日本にはセンニンソウ(クレマチス)属の植物が、11節25種類自生しています。中でも大輪園芸種の交配親として重要な位置いあるカザグルマや八重咲き交配種の親となるユキオコシが自生しています。
レッドデータブック(日本の絶滅のおそれのある野生生物)の植物版には、カザグルマが絶滅危急種(絶滅に向けて進行しているとみなされる種・絶滅の方向に向かっていると判断された種)に分類されています。世界に誇るべきカザグルマの変異を、紹介します。
カザグルマ(Clematis patens Morr. et Decne.)
日本(秋田県〜九州)、中国東北部から朝鮮半島に分布。白〜青紫、覆輪等の花弁の変異とともに、蕾の無毛〜多毛まで、蕾のいろの緑色から赤い色をした個体まで変異に飛んでいる。中には、本当にカザグルマなのと疑いたくなるような個体もある。花の名前の由来は、子供の玩具の風車がもとになっている。

カザグルマ |

カザグルマ |
ユキオコシ(C.yukiokosi)
自生地不明。八重咲きクレマチスの親として重要な位置にいます。、
その他に、日本自生の品種には、
ハンショウズル(C.japonica Thunb)
本州〜九州に分布。花は、赤紫色で釣鐘型の花を咲かせます。地域によっての変異は、カザグルマ程ではないが花の大きさが地域によって差があるようです。花の名前の由来は、花の型によるものです。

ハンショウズル |
その他に、変異種として
コウヤ(高野)ハンショウヅル、
シコクハンショウヅル等がある。

コウヤハンショウヅル |
ミヤマ(深山)ハンショウヅル(Clematis.ochotennsis(Pall.)poiret.)
日本(本州・赤高山帯〜北海道)、中国東北部〜カムチャツカに分布。地域による花色の個体差がある。 山野草界でも人気がある。

ミヤマハンショウヅル |
シロバナハンショウヅル(Clematis williamsii A。Gray)
関東〜九州に分布。よくシロハンショウヅルと混同されがちであるが、ハンショウヅルの白花タイプがシロバナハンショウヅルなので間違えないように。
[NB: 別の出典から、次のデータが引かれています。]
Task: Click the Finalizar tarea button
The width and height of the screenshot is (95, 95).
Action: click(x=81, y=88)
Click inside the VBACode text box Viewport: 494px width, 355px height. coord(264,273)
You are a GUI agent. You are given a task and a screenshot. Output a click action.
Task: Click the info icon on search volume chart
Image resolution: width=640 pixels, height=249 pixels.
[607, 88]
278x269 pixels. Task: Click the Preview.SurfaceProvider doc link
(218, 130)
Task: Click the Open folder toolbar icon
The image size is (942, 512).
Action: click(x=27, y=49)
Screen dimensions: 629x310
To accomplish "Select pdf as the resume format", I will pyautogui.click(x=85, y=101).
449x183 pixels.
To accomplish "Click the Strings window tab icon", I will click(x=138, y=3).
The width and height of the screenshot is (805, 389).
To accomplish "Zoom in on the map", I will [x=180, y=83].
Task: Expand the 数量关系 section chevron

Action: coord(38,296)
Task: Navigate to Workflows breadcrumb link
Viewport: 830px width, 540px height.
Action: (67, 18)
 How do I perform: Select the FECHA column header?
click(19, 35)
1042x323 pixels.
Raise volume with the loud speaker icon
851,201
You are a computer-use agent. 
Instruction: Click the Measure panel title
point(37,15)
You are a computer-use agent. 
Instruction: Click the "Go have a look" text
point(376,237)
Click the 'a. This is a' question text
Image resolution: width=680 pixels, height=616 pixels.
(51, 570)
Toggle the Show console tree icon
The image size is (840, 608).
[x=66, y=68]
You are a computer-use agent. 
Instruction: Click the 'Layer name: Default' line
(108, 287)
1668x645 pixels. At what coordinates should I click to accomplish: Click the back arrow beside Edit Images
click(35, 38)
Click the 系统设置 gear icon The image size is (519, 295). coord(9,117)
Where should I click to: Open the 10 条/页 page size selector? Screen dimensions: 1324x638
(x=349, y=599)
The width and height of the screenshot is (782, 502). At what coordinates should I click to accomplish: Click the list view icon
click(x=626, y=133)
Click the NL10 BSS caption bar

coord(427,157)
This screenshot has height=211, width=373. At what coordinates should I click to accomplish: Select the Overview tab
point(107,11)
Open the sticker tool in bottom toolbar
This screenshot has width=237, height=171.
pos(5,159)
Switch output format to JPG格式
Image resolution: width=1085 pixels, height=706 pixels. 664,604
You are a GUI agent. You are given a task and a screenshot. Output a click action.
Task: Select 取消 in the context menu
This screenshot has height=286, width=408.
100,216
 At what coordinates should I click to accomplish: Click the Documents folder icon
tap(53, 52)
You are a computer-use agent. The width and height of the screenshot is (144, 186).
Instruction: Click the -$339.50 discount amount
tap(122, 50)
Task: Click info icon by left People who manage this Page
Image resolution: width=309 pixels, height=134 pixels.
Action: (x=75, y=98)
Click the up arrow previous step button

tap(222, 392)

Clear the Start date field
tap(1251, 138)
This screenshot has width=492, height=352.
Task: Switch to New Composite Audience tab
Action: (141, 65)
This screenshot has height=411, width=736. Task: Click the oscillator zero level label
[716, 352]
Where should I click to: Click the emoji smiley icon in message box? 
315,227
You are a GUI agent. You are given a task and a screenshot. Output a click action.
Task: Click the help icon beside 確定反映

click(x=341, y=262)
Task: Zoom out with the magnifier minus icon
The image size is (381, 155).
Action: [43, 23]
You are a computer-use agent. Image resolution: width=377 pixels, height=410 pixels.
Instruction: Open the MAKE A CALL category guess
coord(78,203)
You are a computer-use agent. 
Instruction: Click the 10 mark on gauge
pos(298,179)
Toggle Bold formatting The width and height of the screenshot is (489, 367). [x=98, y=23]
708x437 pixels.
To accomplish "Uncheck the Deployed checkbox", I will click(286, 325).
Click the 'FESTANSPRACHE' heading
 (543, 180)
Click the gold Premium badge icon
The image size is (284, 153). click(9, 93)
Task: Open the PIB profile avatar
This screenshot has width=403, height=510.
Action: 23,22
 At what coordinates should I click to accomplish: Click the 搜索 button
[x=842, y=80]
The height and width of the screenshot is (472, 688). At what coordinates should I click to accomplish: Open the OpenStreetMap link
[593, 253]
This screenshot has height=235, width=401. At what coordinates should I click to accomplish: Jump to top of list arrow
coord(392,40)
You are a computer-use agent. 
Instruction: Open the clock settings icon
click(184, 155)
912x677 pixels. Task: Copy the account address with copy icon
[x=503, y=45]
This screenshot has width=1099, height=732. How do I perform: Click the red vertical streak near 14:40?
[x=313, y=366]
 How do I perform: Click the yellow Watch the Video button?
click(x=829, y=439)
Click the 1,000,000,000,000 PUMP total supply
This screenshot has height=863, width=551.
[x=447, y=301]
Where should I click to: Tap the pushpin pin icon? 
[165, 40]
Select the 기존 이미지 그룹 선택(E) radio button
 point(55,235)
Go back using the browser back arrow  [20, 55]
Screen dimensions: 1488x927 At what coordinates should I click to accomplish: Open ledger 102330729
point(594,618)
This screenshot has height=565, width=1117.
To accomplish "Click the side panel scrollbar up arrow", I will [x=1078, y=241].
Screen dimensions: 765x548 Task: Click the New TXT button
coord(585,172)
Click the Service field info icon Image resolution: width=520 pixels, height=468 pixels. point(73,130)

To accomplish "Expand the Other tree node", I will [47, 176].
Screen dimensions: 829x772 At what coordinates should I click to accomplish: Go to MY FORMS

開花時期4月。

シロ
ハンショウヅル |

シロバナ
ハンショウヅル |
クロバナハンショウヅル(Clematis fusca Turcz)
北海道、朝鮮半島北部〜カムチャッカに分布。地域により個体変異が多い。草丈、着花の方法が異なる。カザグルマと共に絶滅危急種。山野草としても人気がある。開花時期5月。

クロバナ
ハンショウヅル |
クサボタン(Clematis stans Sieb. et
Zucc.)
本州〜九州にかけて分布。つる性ではなく低木になる。株により雄花・雌花の違いが認められることも多い。名前の由来は、大きな葉が牡丹の葉に似ているところから付いたようです。開花時期8月〜9月。
ボタンヅル(Clematis apiifolia
DC.)
日本(本州以南)、中国〜朝鮮半島に分布。ヨーロッパには江戸時代に渡来している。開花時期8月。
センニンソウ(Clematis terniflora
DC.)
北海道(南部)〜沖縄、韓国南部〜中国大陸に分布。自生している場所では開花時には群がって咲くので遠くからでも発見しやすい。名前の由来は、花後の種子が白いひげをたくわえた仙人の趣があるのでこの名前がついたようです。開花時期9月。
タカネハンショウヅル(Clematis lasianndra Maxim.)
西日本から中国大陸に分布。花はハンショウヅルに似ている、晩秋に咲くクレマチス。開花時期10月。

タカネハンショウヅル |
その他にもいくつかの自生種があるが今回は割愛します。